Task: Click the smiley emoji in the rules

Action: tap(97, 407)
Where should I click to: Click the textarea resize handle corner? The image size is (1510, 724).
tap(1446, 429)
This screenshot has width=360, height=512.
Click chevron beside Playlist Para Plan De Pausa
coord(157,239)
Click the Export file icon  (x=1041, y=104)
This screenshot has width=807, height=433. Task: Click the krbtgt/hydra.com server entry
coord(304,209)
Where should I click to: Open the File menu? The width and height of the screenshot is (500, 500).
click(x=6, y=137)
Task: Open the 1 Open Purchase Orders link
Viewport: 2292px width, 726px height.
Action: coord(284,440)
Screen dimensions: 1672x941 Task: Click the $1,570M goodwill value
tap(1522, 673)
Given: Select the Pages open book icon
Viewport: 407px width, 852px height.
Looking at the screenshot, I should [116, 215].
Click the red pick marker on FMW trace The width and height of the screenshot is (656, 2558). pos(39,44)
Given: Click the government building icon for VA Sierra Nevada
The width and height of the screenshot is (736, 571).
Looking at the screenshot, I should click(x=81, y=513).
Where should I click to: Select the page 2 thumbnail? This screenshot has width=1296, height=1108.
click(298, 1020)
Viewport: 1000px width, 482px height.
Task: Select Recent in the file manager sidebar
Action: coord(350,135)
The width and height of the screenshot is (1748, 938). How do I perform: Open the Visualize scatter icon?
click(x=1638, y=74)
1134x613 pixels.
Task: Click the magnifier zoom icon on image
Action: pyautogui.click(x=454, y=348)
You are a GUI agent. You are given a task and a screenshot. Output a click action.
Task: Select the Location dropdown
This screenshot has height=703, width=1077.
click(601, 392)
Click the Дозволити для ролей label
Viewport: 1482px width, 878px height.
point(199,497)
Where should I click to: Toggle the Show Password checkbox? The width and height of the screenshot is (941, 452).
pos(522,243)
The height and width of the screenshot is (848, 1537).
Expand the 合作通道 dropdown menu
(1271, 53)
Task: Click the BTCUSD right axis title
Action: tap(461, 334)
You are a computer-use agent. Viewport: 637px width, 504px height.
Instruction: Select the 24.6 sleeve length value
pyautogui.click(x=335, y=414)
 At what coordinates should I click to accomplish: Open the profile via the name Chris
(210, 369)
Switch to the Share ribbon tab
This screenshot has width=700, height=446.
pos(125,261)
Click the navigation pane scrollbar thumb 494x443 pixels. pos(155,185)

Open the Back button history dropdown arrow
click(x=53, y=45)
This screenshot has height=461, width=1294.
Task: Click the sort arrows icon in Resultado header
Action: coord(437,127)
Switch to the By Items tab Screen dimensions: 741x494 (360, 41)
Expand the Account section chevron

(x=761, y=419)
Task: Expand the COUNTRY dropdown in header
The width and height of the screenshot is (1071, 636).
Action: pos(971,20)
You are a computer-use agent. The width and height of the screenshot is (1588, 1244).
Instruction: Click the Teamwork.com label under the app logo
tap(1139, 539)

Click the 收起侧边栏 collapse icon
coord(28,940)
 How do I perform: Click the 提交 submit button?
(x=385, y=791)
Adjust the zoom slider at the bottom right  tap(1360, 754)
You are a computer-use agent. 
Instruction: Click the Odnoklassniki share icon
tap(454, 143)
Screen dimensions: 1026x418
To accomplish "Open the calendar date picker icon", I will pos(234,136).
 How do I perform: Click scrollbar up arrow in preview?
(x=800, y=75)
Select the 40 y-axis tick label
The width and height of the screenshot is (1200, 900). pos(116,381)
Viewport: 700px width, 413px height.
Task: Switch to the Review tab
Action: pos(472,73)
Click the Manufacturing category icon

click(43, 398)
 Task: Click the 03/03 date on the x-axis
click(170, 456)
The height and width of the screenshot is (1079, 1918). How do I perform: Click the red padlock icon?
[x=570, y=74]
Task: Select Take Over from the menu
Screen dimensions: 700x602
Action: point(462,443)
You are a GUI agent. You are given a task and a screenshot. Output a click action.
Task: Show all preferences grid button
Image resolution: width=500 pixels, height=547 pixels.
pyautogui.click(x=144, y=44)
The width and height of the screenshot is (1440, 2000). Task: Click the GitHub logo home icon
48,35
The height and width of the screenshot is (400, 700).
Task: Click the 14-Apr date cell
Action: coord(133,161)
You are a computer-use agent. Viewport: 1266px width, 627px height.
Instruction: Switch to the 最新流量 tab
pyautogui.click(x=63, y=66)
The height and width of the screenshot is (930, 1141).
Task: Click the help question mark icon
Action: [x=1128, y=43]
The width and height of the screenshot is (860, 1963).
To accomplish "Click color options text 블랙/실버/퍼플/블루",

◆ ◆ ◆

> **AIM OF THE EXERCISE**: Write out the listing once more, matching it exactly.

> **YOUR RESPONSE**:
Task: Click the smiley emoji in the rules

Action: tap(97, 407)
Where should I click to: Click the textarea resize handle corner? The image size is (1510, 724).
tap(1446, 429)
This screenshot has width=360, height=512.
Click chevron beside Playlist Para Plan De Pausa
coord(157,239)
Click the Export file icon  (x=1041, y=104)
This screenshot has width=807, height=433. Task: Click the krbtgt/hydra.com server entry
coord(304,209)
Where should I click to: Open the File menu? The width and height of the screenshot is (500, 500).
click(x=6, y=137)
Task: Open the 1 Open Purchase Orders link
Viewport: 2292px width, 726px height.
Action: coord(284,440)
Screen dimensions: 1672x941 Task: Click the $1,570M goodwill value
tap(1522, 673)
Given: Select the Pages open book icon
Viewport: 407px width, 852px height.
Looking at the screenshot, I should [116, 215].
Click the red pick marker on FMW trace The width and height of the screenshot is (656, 2558). pos(39,44)
Given: Click the government building icon for VA Sierra Nevada
The width and height of the screenshot is (736, 571).
Looking at the screenshot, I should click(x=81, y=513).
Where should I click to: Select the page 2 thumbnail? This screenshot has width=1296, height=1108.
click(298, 1020)
Viewport: 1000px width, 482px height.
Task: Select Recent in the file manager sidebar
Action: coord(350,135)
The width and height of the screenshot is (1748, 938). How do I perform: Open the Visualize scatter icon?
click(x=1638, y=74)
1134x613 pixels.
Task: Click the magnifier zoom icon on image
Action: pyautogui.click(x=454, y=348)
You are a GUI agent. You are given a task and a screenshot. Output a click action.
Task: Select the Location dropdown
This screenshot has height=703, width=1077.
click(601, 392)
Click the Дозволити для ролей label
Viewport: 1482px width, 878px height.
point(199,497)
Where should I click to: Toggle the Show Password checkbox? The width and height of the screenshot is (941, 452).
pos(522,243)
The height and width of the screenshot is (848, 1537).
Expand the 合作通道 dropdown menu
(1271, 53)
Task: Click the BTCUSD right axis title
Action: tap(461, 334)
You are a computer-use agent. Viewport: 637px width, 504px height.
Instruction: Select the 24.6 sleeve length value
pyautogui.click(x=335, y=414)
 At what coordinates should I click to accomplish: Open the profile via the name Chris
(210, 369)
Switch to the Share ribbon tab
This screenshot has width=700, height=446.
pos(125,261)
Click the navigation pane scrollbar thumb 494x443 pixels. pos(155,185)

Open the Back button history dropdown arrow
click(x=53, y=45)
This screenshot has height=461, width=1294.
Task: Click the sort arrows icon in Resultado header
Action: coord(437,127)
Switch to the By Items tab Screen dimensions: 741x494 (360, 41)
Expand the Account section chevron

(x=761, y=419)
Task: Expand the COUNTRY dropdown in header
The width and height of the screenshot is (1071, 636).
Action: pos(971,20)
You are a computer-use agent. The width and height of the screenshot is (1588, 1244).
Instruction: Click the Teamwork.com label under the app logo
tap(1139, 539)

Click the 收起侧边栏 collapse icon
coord(28,940)
 How do I perform: Click the 提交 submit button?
(x=385, y=791)
Adjust the zoom slider at the bottom right  tap(1360, 754)
You are a computer-use agent. 
Instruction: Click the Odnoklassniki share icon
tap(454, 143)
Screen dimensions: 1026x418
To accomplish "Open the calendar date picker icon", I will pos(234,136).
 How do I perform: Click scrollbar up arrow in preview?
(x=800, y=75)
Select the 40 y-axis tick label
The width and height of the screenshot is (1200, 900). pos(116,381)
Viewport: 700px width, 413px height.
Task: Switch to the Review tab
Action: pos(472,73)
Click the Manufacturing category icon

click(43, 398)
 Task: Click the 03/03 date on the x-axis
click(170, 456)
The height and width of the screenshot is (1079, 1918). How do I perform: Click the red padlock icon?
[x=570, y=74]
Task: Select Take Over from the menu
Screen dimensions: 700x602
Action: point(462,443)
You are a GUI agent. You are given a task and a screenshot. Output a click action.
Task: Show all preferences grid button
Image resolution: width=500 pixels, height=547 pixels.
pyautogui.click(x=144, y=44)
The width and height of the screenshot is (1440, 2000). Task: Click the GitHub logo home icon
48,35
The height and width of the screenshot is (400, 700).
Task: Click the 14-Apr date cell
Action: coord(133,161)
You are a computer-use agent. Viewport: 1266px width, 627px height.
Instruction: Switch to the 最新流量 tab
pyautogui.click(x=63, y=66)
The height and width of the screenshot is (930, 1141).
Task: Click the help question mark icon
Action: [x=1128, y=43]
The width and height of the screenshot is (860, 1963).
To accomplish "Click color options text 블랙/실버/퍼플/블루",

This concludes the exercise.